Liu Chaoqun, Zhao Shuai, Qiao Liansheng, Ren Yue, Liu Kaiyang, Bi Shijie, Li Beiyan, Yuan Anlei, Zheng Lulu, Wang Zewen, Xu Zhenzhen, Zhang Yanling
Key Laboratory of TCM-information Engineer of State Administration of TCM, School of Chinese Materia Medica, Beijing University of Chinese Medicine, Beijing 102488, China.
Key Laboratory of TCM-information Engineer of State Administration of TCM, School of Chinese Materia Medica, Beijing University of Chinese Medicine, Beijing 102488, China.
Int Immunopharmacol. 2025 Mar 6;149:114182. doi: 10.1016/j.intimp.2025.114182. Epub 2025 Feb 3.
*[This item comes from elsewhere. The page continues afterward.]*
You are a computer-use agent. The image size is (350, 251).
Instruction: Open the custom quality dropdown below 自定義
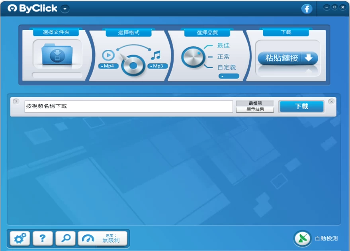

Identifying effective druggable targets with disease-specific for diseases is a tremendous challenge in new drug development. However, current studies of druggable targets identification are most based on either druggability or disease-specific, lacking a combination of two factors. To further improve the accuracy of druggable targets discovery, a druggable target discovery strategy for diseases (DTDS) was proposed, which combined druggable targets prediction by machine learning and key targets identification by tissue-level and cellular-level transcriptomics analysis. Rheumatoid arthritis (RA), an autoimmune disease that cannot be treated entirely, was taken as a case. First, the protein-protein interaction network was constructed as the disease background network, and the classification models were established based on the topological parameters of known RA-druggable targets with druggability and non-RA targets without therapeutic effects on RA. 168 potential druggable targets were predicted by the classification models from 264 RA-related targets. Subsequently, 40 RA-specific targets were identified by tissue-level and cellular-level transcriptomics analysis from 168 potential druggable targets. Most of them were RA-druggable targets except PSMB9 and PTPRC. Finally, PSMB9 and PTPRC were further verified by in vitro experiments. The results showed that the inhibitor of PSMB9 or PTPRC could effectively inhibit inflammation and abnormal proliferation of synovial cells, proving that PSMB9 and PTPRC were potential RA-druggable targets, and further indicating that DTDS had high accuracy. In conclusion, the DTDS strategy established in this study is reliable and has been proven in identification of potential RA-druggable targets, which is expected to provide ideas and methods for systematic discovery of potential druggable targets for diseases.
识别针对特定疾病的有效可成药靶点是新药研发中的一项巨大挑战。然而,目前关于可成药靶点识别的研究大多仅基于可成药性或疾病特异性,缺乏对这两个因素的综合考量。为进一步提高可成药靶点发现的准确性,提出了一种针对疾病的可成药靶点发现策略(DTDS),该策略将机器学习预测可成药靶点与组织水平和细胞水平转录组学分析识别关键靶点相结合。以类风湿性关节炎(RA)这种无法完全治愈的自身免疫性疾病为例。首先,构建蛋白质-蛋白质相互作用网络作为疾病背景网络,并基于已知对RA有可成药性的RA可成药靶点和对RA无治疗作用的非RA靶点的拓扑参数建立分类模型。通过分类模型从264个与RA相关的靶点中预测出168个潜在的可成药靶点。随后,通过组织水平和细胞水平转录组学分析从168个潜在可成药靶点中识别出40个RA特异性靶点。除PSMB9和PTPRC外,它们大多是RA可成药靶点。最后,通过体外实验对PSMB9和PTPRC进行了进一步验证。结果表明,PSMB9或PTPRC的抑制剂可有效抑制滑膜细胞的炎症和异常增殖,证明PSMB9和PTPRC是潜在的RA可成药靶点,进一步表明DTDS具有较高的准确性。总之,本研究建立的DTDS策略可靠,已在识别潜在的RA可成药靶点中得到验证,有望为系统性发现疾病潜在可成药靶点提供思路和方法。